Dataset items:

+--

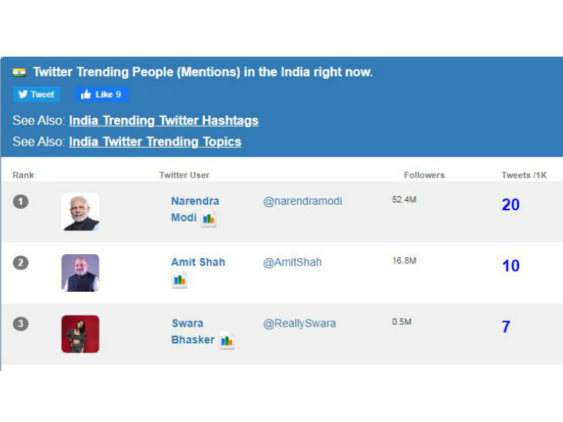
Task: Open Amit Shah name link
Action: tap(198, 262)
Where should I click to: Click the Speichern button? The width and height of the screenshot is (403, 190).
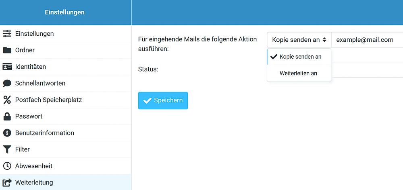[163, 101]
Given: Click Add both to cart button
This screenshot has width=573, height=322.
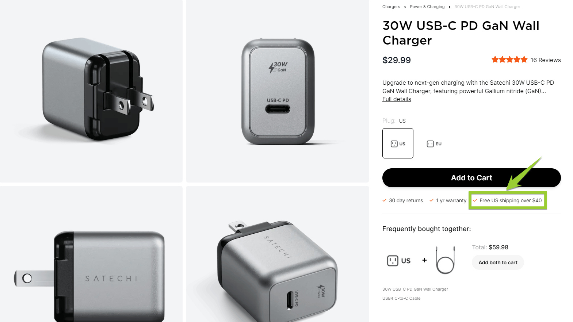Looking at the screenshot, I should [498, 262].
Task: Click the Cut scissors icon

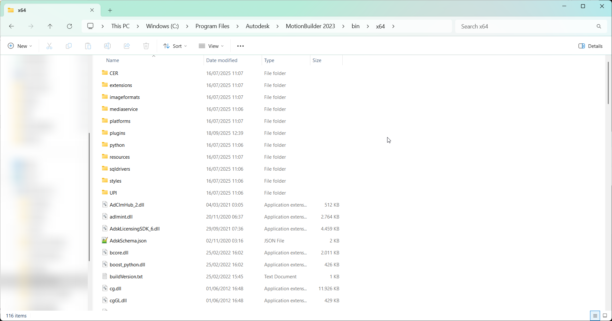Action: (49, 46)
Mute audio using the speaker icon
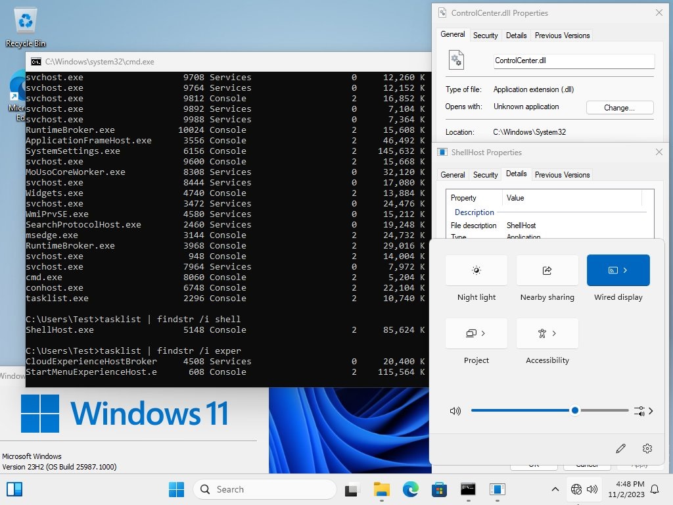673x505 pixels. [x=455, y=410]
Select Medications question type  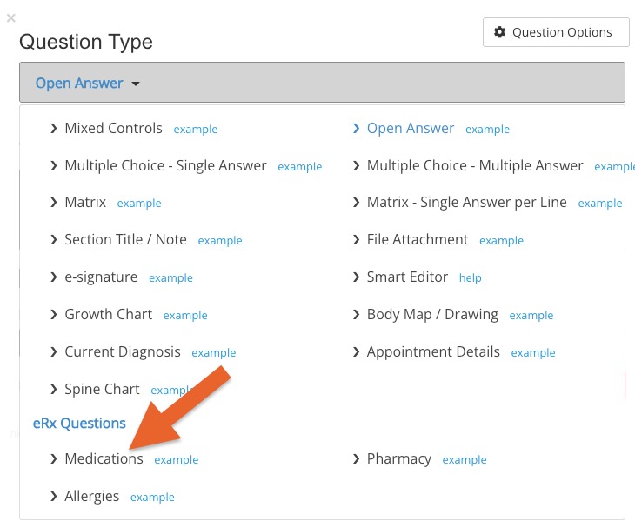(x=104, y=458)
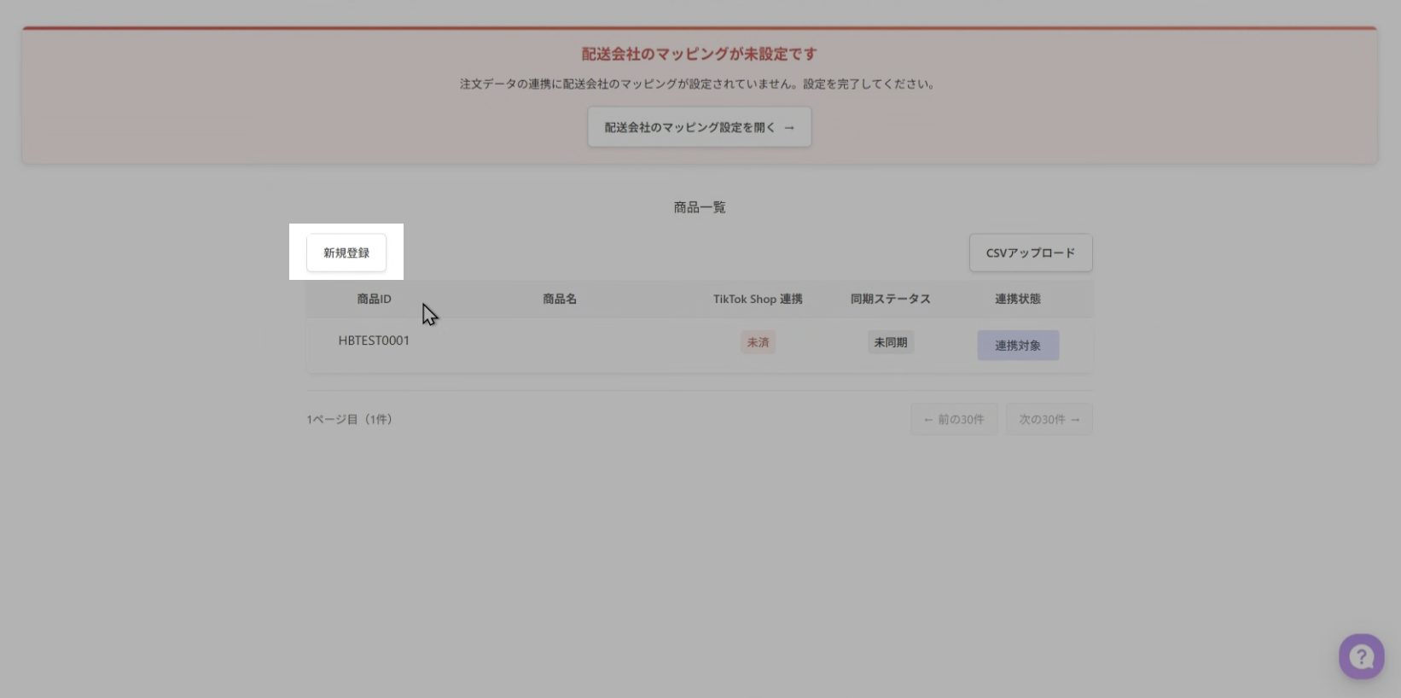Click the 同期ステータス column header
Screen dimensions: 1401x698
[x=891, y=299]
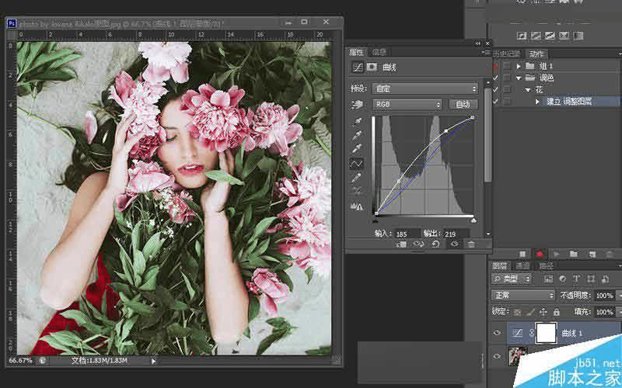Click the white point slider under histogram

473,220
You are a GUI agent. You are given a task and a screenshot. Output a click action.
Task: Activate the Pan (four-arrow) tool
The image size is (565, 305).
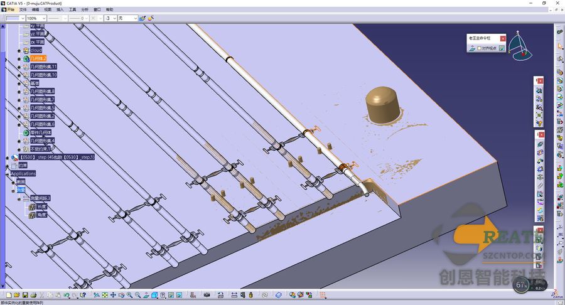tap(113, 295)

+--

EXERCISE
The lines from the one with "Task: Activate the Pan (four-arrow) tool" to the end of the data above should be retyped exactly, both ends included, and pictures are to be left out.

TASK RESPONSE
Task: Activate the Pan (four-arrow) tool
The image size is (565, 305).
tap(113, 295)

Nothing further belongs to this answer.